Rajkumar Ravi Philip
Department of Psychiatry, Jawaharlal Institute of Postgraduate Medical Education and Research (JIPMER), Puducherry 605 006, India.
Biomedicines. 2022 Nov 4;10(11):2818. doi: 10.3390/biomedicines10112818.
Disruptive behaviour disorders (DBDs) in childhood include conduct disorder (CD) and oppositional defiant disorder (ODD). Though psychological therapies are considered to be the first-line treatment for DBDs, many patients require adjunctive pharmacotherapy for the control of specific symptoms, such as aggression. Three prior systematic reviews have examined the evidence for the use of antipsychotics in DBDs and have concluded that their efficacy is marginal and limited by adverse effects. This paper has two objectives: (i) to summarize the findings of existing systematic reviews of antipsychotics for the management of DBDs in children and adolescents (2012-2017), and (ii) to provide an update to these reviews by examining recent clinical trials of antipsychotics in this population, published in the period from 2 January 2017 to 10 October 2022. The PubMed, Scopus and ScienceDirect databases were searched for relevant citations using the search terms "disruptive behaviour disorder", "oppositional defiant disorder", "conduct disorder" and their variants, along with "antipsychotic", "atypical antipsychotic" and the generic names of all currently approved atypical antipsychotics. Six relevant trials were identified during this period, including five randomized controlled trials and one naturalistic open-label trial. These trials were critically evaluated in terms of outcome measures, efficacy and safety. Overall, the data from these trials suggests that of all available antipsychotics, risperidone appears to be effective in the short-term management of DBDs. All available antipsychotics are associated with significant metabolic adverse effects in this population. These results are discussed in the light of global trends towards increasing off-label prescription of antipsychotic medication in children and adolescents and of recent literature on the neuropharmacology of aggression in this patient population. The need for rational, short-term use of these drugs is highlighted, as well as the importance of post-marketing surveillance for long-term or severe adverse events.

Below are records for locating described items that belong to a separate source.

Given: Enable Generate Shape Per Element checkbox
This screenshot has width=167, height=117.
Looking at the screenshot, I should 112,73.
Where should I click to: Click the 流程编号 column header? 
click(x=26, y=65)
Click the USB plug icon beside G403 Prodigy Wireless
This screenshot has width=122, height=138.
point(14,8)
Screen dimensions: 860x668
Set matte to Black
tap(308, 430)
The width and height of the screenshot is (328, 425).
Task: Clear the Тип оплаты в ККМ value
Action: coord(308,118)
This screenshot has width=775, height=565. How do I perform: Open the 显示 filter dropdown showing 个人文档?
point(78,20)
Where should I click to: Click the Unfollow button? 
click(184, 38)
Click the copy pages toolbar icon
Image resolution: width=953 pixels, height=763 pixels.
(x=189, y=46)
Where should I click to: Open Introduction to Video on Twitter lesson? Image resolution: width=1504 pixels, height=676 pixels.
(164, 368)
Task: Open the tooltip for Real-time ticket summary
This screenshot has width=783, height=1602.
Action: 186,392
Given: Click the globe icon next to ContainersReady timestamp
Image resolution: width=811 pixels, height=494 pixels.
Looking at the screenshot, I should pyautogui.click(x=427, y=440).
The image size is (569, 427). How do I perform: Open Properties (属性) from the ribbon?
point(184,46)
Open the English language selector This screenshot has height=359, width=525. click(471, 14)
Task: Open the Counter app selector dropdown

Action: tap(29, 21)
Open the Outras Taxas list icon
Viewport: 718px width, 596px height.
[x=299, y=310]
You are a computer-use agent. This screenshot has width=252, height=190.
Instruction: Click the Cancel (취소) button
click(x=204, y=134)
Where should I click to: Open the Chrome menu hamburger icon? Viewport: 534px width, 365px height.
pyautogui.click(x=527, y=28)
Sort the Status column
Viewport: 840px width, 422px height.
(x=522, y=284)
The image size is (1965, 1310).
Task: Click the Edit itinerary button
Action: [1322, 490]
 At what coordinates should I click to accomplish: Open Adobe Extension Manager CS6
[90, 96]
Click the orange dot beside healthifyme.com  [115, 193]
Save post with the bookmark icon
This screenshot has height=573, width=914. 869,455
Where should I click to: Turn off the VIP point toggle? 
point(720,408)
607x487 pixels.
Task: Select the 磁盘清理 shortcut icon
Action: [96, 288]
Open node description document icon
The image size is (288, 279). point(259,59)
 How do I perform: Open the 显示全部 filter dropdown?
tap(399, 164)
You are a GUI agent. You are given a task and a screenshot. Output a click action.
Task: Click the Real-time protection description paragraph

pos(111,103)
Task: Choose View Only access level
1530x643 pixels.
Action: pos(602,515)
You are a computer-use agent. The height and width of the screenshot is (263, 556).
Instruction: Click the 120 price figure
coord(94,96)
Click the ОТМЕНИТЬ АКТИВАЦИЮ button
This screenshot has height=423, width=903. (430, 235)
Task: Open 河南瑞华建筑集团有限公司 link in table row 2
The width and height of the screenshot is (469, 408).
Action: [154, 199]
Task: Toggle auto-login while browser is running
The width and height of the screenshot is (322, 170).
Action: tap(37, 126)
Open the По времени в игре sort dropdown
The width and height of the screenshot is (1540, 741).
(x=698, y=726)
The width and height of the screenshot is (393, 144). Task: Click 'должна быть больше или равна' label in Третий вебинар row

儿童期破坏性行为障碍(DBDs)包括品行障碍(CD)和对立违抗障碍(ODD)。尽管心理治疗被认为是DBDs的一线治疗方法,但许多患者需要辅助药物治疗来控制特定症状,如攻击行为。之前有三项系统评价研究了在DBDs中使用抗精神病药物的证据,并得出结论认为其疗效有限且受不良反应限制。本文有两个目标:(i)总结2012 - 2017年期间现有关于抗精神病药物用于治疗儿童和青少年DBDs的系统评价结果,(ii)通过审查2017年1月2日至2022年10月10日期间发表的该人群抗精神病药物近期临床试验,对这些评价进行更新。使用搜索词“破坏性行为障碍”、“对立违抗障碍”、“品行障碍”及其变体,以及“抗精神病药物”、“非典型抗精神病药物”和所有当前批准的非典型抗精神病药物的通用名称,在PubMed、Scopus和ScienceDirect数据库中搜索相关引文。在此期间确定了六项相关试验,包括五项随机对照试验和一项自然主义开放标签试验。对这些试验的结果测量、疗效和安全性进行了严格评估。总体而言,这些试验的数据表明,在所有可用的抗精神病药物中,利培酮似乎对DBDs的短期治疗有效。所有可用的抗精神病药物在该人群中都与显著的代谢不良反应相关。根据儿童和青少年抗精神病药物非标签处方增加的全球趋势以及该患者人群攻击行为神经药理学的近期文献,对这些结果进行了讨论。强调了合理、短期使用这些药物的必要性,以及上市后监测长期或严重不良事件的重要性。